*RECORDED INFORMATION:*
+ + + +
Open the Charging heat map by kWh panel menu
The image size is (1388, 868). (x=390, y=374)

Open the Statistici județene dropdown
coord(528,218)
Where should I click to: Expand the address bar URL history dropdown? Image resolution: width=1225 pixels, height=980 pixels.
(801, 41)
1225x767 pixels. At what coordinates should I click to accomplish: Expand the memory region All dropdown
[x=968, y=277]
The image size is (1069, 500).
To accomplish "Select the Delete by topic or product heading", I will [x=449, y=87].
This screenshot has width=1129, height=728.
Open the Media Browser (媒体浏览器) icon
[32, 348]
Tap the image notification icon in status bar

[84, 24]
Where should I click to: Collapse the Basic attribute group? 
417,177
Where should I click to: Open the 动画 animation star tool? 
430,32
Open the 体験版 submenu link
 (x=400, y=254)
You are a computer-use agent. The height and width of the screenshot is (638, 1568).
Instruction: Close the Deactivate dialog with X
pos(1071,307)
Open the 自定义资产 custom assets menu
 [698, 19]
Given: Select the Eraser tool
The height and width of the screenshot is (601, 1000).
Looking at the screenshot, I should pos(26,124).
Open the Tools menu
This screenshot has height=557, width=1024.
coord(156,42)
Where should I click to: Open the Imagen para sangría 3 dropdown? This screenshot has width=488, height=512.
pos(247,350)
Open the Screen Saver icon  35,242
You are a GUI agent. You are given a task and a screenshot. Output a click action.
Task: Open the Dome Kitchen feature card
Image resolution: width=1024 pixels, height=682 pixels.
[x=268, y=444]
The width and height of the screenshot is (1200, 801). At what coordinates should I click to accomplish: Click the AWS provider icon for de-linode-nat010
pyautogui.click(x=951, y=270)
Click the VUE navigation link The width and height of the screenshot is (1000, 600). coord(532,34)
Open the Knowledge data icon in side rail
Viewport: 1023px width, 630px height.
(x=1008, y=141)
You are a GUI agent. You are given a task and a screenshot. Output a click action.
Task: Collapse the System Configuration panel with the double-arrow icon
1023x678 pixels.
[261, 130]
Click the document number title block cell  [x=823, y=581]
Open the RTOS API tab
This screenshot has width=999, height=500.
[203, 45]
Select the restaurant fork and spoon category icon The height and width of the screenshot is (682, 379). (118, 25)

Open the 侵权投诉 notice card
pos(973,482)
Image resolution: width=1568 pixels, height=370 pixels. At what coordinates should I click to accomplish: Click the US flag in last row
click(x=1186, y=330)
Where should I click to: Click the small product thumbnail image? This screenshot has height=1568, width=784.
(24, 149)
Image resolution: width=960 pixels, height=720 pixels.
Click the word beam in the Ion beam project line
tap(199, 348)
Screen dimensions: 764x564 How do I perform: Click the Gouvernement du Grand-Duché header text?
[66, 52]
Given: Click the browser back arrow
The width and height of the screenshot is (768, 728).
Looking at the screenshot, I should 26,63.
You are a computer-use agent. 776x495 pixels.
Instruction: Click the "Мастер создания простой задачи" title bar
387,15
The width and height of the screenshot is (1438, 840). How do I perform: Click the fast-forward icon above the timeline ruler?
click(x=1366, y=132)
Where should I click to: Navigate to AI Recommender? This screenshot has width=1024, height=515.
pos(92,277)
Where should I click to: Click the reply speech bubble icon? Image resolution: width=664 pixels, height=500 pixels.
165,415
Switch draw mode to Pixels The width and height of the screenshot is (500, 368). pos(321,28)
+ + + +
Lines of the material that contain the word "agent" are to be gathered.

*ANSWER TO THIS PROBLEM:*
You are a computer-use agent. The height and width of the screenshot is (638, 1568).
You are a GUI agent. You are given a task and a screenshot. Output a click action.
You are a GUI agent. You are given a task and a screenshot. Output a click action.
You are a computer-use agent. 776x495 pixels.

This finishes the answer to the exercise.